That's looking to be the best option.

Gonna see if my handy dandy Mechanic of Doom is willing to do the installation for a reasonable price.


----------



## huesmann (Aug 18, 2011)

As a F-R layout car, I would think it would be a relatively painless R&R.


----------



## de-nagorg (Feb 23, 2014)

DoomsDave said:


> That's looking to be the best option.
> 
> Gonna see if my handy dandy Mechanic of Doom is willing to do the installation for a reasonable price.


 If you know how, teaching that youngster with the Bucket-head, is a rewarding experience, if he wants to learn things like this. 

I know. I have 4 nephews that I pass along lesson to quite often. 


ED


----------



## DoomsDave (Dec 6, 2018)

de-nagorg said:


> If you know how, teaching that youngster with the Bucket-head, is a rewarding experience, if he wants to learn things like this.
> 
> I know. I have 4 nephews that I pass along lesson to quite often.
> 
> ...


You're a better, and more family-oriented, man than me! :vs_cool:

I just want my car back up again!


----------



## DoomsDave (Dec 6, 2018)

huesmann said:


> As a F-R layout car, I would think it would be a relatively painless R&R.


I think so, too, though I'm not gonna do it. I'll stick to gardening . . . . :vs_cool:


----------



## ukrkoz (Dec 31, 2010)

You buy used, you buy a pig in a poke. High chance, you will have to rebuild it anyway. Or, better off, have it installed, THEN find out it is bad, then pay to remove it, refurbish and re install. That's how "used for $400" are. 



*How to Solve Lexus LS430 Transmission Problems*

_*Solution A: Buy a Used Lexus LS430 Transmission*_
_The quickest way to fix your transmission problems is to simply buy a used transmission or used transmission. These can be found at most junk yards, and they often come with a 30-90 day warranty.
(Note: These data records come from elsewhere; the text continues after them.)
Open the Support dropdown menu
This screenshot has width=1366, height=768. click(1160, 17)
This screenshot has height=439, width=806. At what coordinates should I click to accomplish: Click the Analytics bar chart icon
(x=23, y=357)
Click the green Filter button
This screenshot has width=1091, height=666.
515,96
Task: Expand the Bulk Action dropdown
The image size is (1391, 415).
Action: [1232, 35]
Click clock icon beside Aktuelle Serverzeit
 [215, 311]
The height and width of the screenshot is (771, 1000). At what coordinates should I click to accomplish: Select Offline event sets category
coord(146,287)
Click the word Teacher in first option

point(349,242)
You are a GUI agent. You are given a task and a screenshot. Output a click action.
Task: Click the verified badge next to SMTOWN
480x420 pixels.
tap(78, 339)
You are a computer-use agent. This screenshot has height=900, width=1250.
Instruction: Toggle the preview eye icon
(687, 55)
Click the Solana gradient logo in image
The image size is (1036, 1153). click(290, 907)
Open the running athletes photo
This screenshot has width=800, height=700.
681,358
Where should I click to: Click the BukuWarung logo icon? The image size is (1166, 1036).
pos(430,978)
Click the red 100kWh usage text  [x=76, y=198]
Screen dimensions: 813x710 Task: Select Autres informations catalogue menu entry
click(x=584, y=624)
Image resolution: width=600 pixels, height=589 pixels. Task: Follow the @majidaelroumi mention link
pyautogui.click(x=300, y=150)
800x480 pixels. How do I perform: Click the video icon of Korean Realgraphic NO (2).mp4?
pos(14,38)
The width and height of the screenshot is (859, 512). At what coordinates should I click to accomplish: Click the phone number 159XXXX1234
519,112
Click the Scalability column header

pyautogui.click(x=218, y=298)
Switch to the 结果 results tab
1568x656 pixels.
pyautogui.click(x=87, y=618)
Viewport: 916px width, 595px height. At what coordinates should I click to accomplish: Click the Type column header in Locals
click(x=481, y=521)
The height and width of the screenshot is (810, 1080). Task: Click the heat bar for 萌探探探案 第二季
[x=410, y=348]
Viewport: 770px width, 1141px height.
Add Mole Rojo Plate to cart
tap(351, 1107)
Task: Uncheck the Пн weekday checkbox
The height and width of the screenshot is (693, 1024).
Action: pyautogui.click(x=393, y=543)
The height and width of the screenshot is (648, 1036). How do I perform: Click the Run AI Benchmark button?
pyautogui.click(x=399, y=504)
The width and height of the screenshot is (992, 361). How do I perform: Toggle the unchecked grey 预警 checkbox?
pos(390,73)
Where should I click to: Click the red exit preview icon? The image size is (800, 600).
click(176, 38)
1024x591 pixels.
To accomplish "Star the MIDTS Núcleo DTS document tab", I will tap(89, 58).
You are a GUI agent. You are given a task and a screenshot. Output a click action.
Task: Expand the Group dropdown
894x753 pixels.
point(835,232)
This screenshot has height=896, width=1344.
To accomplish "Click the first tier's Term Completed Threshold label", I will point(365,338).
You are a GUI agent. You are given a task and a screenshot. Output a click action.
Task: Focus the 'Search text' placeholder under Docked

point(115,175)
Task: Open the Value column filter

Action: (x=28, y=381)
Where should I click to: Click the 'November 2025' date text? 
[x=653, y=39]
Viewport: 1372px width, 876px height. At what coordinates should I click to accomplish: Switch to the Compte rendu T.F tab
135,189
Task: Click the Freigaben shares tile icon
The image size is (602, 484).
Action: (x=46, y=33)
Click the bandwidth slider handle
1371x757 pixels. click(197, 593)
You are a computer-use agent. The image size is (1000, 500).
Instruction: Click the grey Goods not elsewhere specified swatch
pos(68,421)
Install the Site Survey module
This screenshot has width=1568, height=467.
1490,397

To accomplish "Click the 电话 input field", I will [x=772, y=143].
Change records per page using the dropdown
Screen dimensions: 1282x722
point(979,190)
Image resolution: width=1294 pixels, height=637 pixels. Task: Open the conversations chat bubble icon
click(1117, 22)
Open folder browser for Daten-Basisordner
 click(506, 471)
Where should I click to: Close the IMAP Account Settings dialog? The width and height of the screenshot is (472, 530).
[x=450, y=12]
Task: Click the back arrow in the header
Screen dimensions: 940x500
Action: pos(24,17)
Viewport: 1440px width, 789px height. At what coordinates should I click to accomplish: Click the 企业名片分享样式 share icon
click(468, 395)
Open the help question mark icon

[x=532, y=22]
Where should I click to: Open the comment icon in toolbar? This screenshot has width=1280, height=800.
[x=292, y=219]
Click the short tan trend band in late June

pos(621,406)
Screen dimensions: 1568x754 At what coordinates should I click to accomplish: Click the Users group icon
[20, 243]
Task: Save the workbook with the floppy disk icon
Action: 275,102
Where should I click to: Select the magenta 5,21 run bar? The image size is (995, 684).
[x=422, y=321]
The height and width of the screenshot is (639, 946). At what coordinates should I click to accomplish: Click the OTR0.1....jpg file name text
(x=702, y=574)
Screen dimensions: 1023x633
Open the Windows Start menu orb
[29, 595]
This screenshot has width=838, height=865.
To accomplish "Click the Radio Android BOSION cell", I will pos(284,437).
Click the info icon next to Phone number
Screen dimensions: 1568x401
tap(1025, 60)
However, t*here’s no way to determine the actual condition of the internal components, so you could be spending a bunch of money to have the exact same problems. Plus, that warranty only covers the transmission if it’s defective, not the labor costs that you’ll have to pay.*_
_*Solution B: Buy a Rebuilt Lexus LS430 Transmission*_
_Another option would be a rebuilt transmission or rebuilt transmission. A local repair shop will remove your transmission, then install a bunch of new parts during the rebuild. The problem here is, the skills and experience of each transmission rebuilder will vary widely from shop to shop, so you could have problems from something that wasn’t adjusted properly. And the 1-2 year warranty might only cover you at certain transmission repair shops, in a specific geographical area._
_*Solution C: Buy a Remanufactured Lexus LS430 Transmission*_
_Many owners depend on their vehicle to commute and get things done. Their gasoline engines are designed to go 100’s of thousands of miles, so it makes sense to invest in a remanufactured transmission._


----------



## yardmullet (Jan 6, 2018)

What he said^^^^^^^


Only time I would buy used is if it wouldn't move and was selling it. Is the used unit returnable? Folks used to bring junk, oops, salvage yard parts to the shop and then get pissed when it didn't work and they were told they would have another R&R charge.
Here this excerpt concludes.